Heine's narrator has given the Loreley every blame for causing the sailor's death when he writes, "And that did with her singing." That is the only moment Heine uses past tense in the whole poem. She had killed him with her singing, implying that she has killed him before and she was going to do it again. Her description as a "lovely maiden" portrays that she is human, but all her descriptions and actions demonstrate she is just a supernatural malicious human being inside of her and tries to be nothing more than what she is.
Heine makes the scene, and the passage illuminates a crucial element of the work by Loreley existing in an uncertain reality. Both in place and time, she sits in a liminal space between night and day, water and land, and France and Germany. As the poem commences, the light darkens 'Reflects the evening glow.' The poem happens in a space between the beginning of the night and the end of the day. Loreley sits, particularly over the Rhine. The Rhine for a long time served as a border between the non-German and Germans, forming a barrier between any other power in the German states and Western Europe.

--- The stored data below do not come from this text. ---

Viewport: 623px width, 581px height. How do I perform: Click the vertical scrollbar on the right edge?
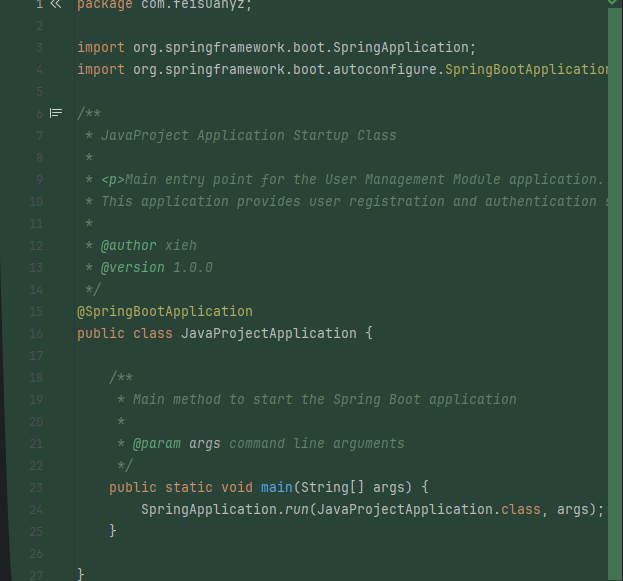tap(613, 290)
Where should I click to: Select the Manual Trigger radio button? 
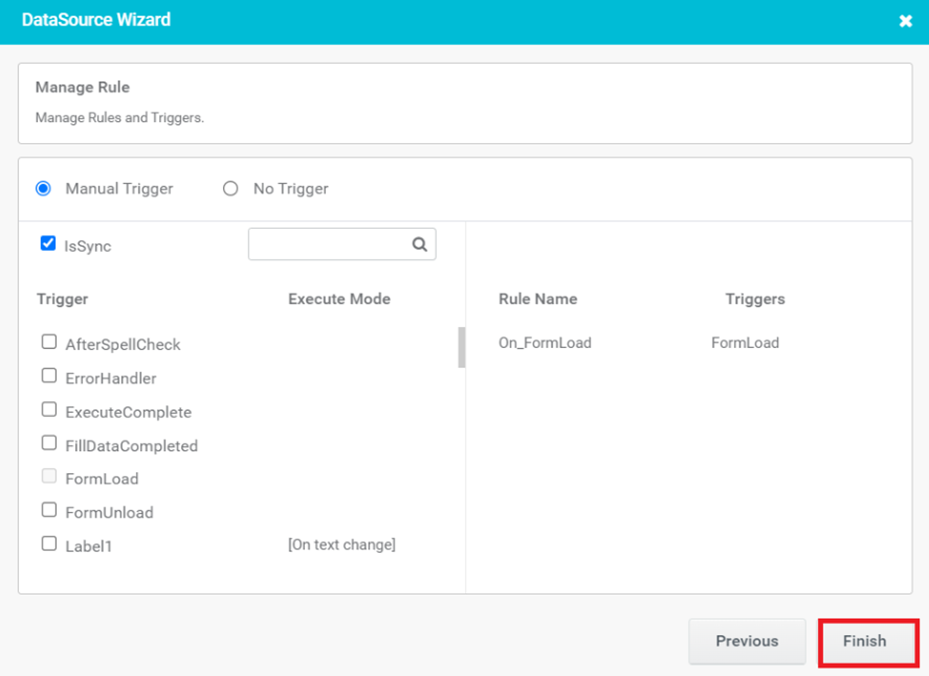tap(43, 188)
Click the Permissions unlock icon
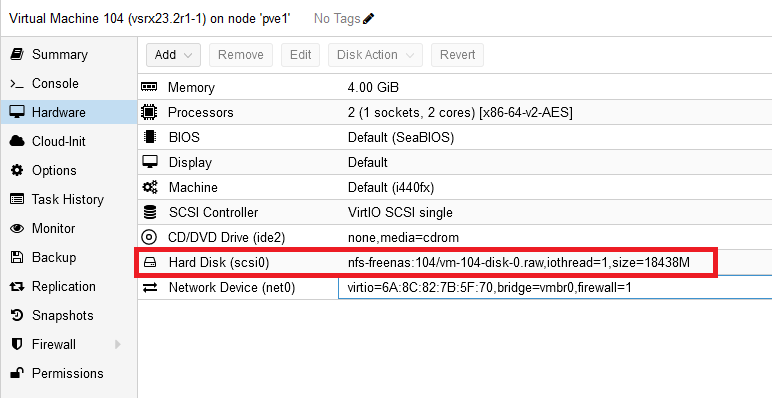This screenshot has height=398, width=772. pos(17,373)
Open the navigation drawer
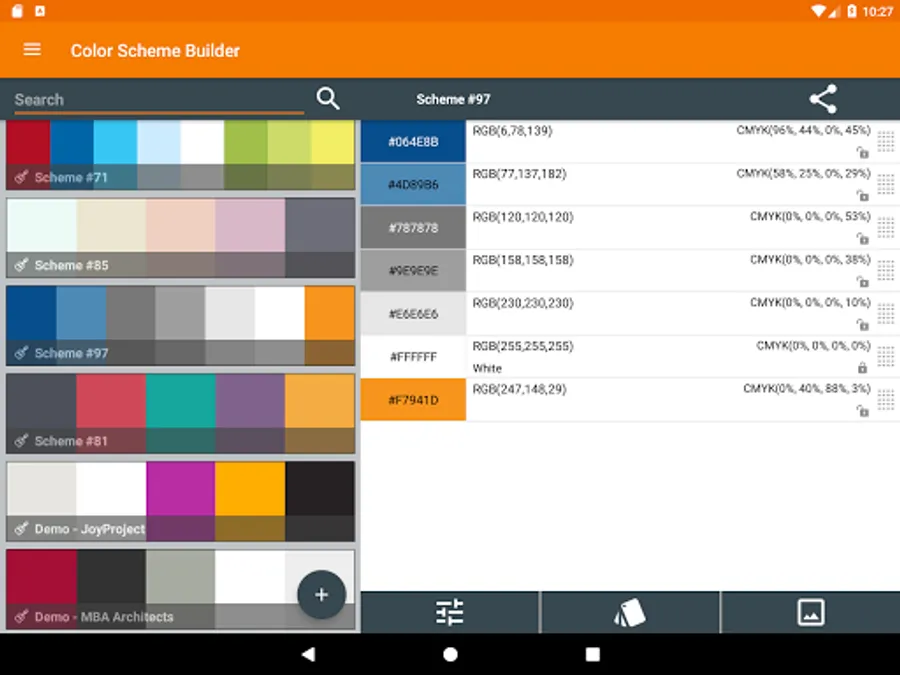The image size is (900, 675). (x=31, y=50)
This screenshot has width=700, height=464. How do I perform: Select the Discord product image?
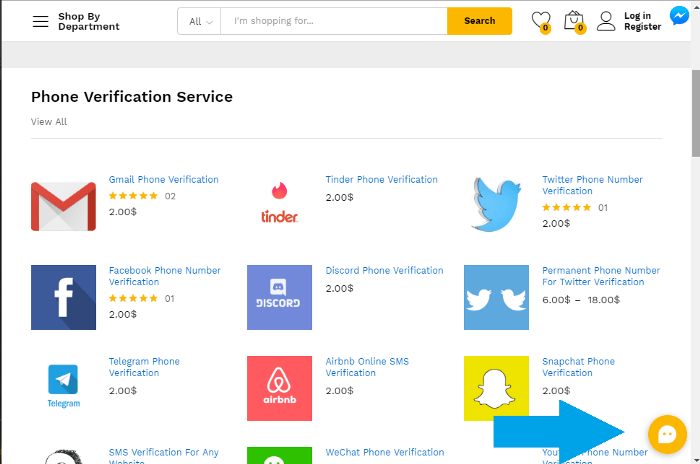(279, 297)
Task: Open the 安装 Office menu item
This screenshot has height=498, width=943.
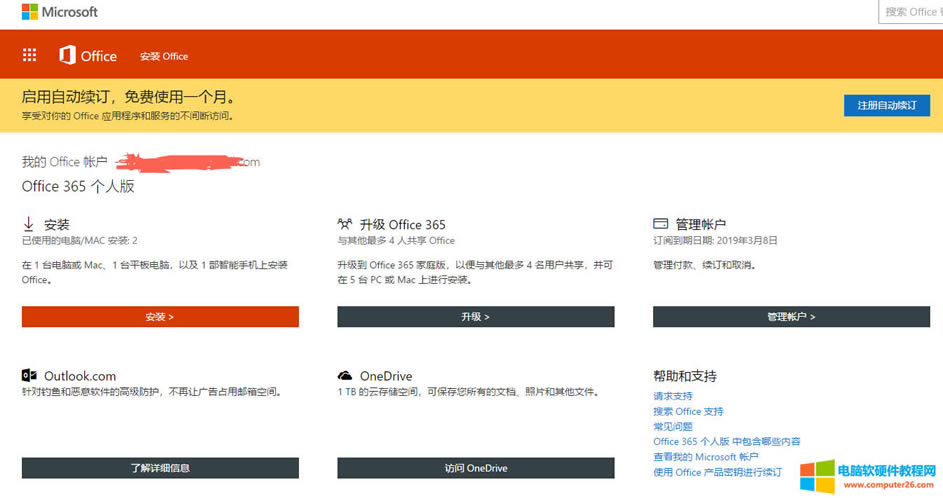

Heine as well makes the scene and the passage illuminate a crucial element of the work with one perspective on the poem, which is unique to him being its presence in his collection. What does a murderous supernatural woman living on the Rhine banks have to do with a homecoming? Her association and that of place is very crucial, being a distinctly German character by being associated with the Rhine.

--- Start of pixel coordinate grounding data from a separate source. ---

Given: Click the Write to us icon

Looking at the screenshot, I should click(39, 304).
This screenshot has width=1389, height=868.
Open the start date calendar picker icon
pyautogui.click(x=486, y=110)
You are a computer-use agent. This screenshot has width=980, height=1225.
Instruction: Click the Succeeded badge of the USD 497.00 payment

Finally, the scene and the passage illuminate a crucial element of the use of rhyme. In English the rhyme scheme is ABCB. The Loreley employs the use of allusions, with Lorelai herself being seen as an allusion to the sirens of the myths of the Greek. The poem has as well used vivid imagery describing the setting, for example, when the sun sets on the Rhine.

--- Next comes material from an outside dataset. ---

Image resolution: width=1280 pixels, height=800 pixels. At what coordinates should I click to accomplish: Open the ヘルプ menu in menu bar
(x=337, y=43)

Another crucial element of this poem is death. The Loreley has lured sailors to their deaths, with the death stories haunting the speaker. Though death surrounds Loreley, she is still portrayed as a beautiful girl. This acts as a way of showing temptation, with men being lured in by her and unfortunately finding death. The narrator, therefore, uses the mentioned scenes and packages to illuminate the crucial parts of the work.
Is it especially indicative of the values of the era in which it was written?
When Heine wrote the poem, he was in his early twenties, with Rhineland being in its first independence decade in more than twenty years. Loreley is a Rhineland figure, being caught between two times and two worlds; the past and the present.
In 1824, Heinrich Heine adapted and seized on Brentano's theme in the famous poem, "Die Loreley." The poem indicates the values of the era in which it was written as it describes the eponymous female being some siren sitting on the cliff which is above the Rhine, and unwittingly distracting shipmen with her song and beauty. Men in the days used to sail on hand-crafted boats, and that explains their sudden collapsing, being that there were no modernized ships. The film, therefore, effectively indicates the values of the era in which it was written.
The song about the particular Rheine Maiden was written as a poem by Heinrich Heine between 1797 and 1856 and was published in 1827. The poem was set to music by Friedrich Silcher between 1789 and 1860. During the Nazi era, there was an attempt to suppress the poem, but the German people did not stand for that. Heine is thus amongst the most famous German poets in the world today. The poem is therefore indicative of the era in which it was written.